Desde hace varios meses la Defensoría del Pueblo alertó sobre los riesgos que corren los niños y adolescentes en la cárcel de Palmasola y ha coadyuvado a ejecutar un plan consensuado para el retiro de todos ellos, pasando por la decisión que deben tener sus progenitores que están detenidos. Una vez más, cuando ocurren hechos delicados, las autoridades competentes actúan y buscan responsables.

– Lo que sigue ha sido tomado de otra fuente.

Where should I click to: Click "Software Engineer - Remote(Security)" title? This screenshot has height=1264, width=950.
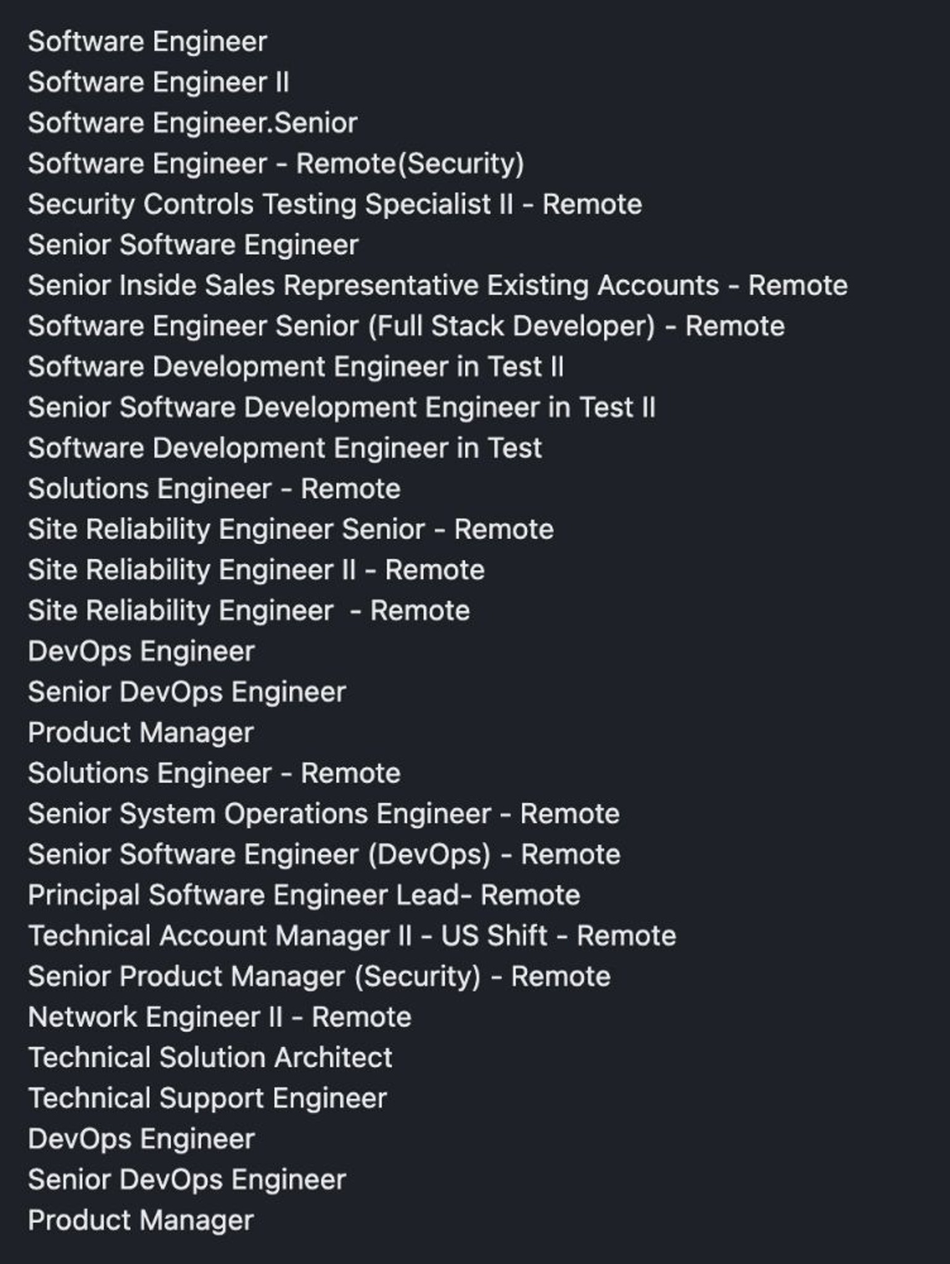tap(276, 164)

La ley es clara. Prohíbe la presencia de niños mayores de seis años en Palmasola; no obstante, los propios padres de familia presionaban para tal fin y las autoridades dejaban pasar. Pues bien, ahora es un esfuerzo compartido, no solo para evitar más violaciones o agresiones contra la niñez y adolescencia. Se trata de que cada uno de los internos asuma plenamente que sus hijos no pueden ni deben estar presos con ellos, porque los riesgos son muchos. No se trata de que el papá y la mamá se empecinen y que siga el círculo vicioso de desprotección y vulneración a los derechos de los pequeños. Se trata de que la Gobernación de Palmasola y Régimen Penitenciario eviten que sigan ingresando los menores a la cárcel. No se trata de reaccionar ante la emergencia y causar otros problemas. Se trata de que el Gobierno Departamental tenga políticas y hogares para dar cobijo a toda esta población infantil. Se trata de que el Gobierno coordine y ejecute acciones integrales con el sistema penitenciario.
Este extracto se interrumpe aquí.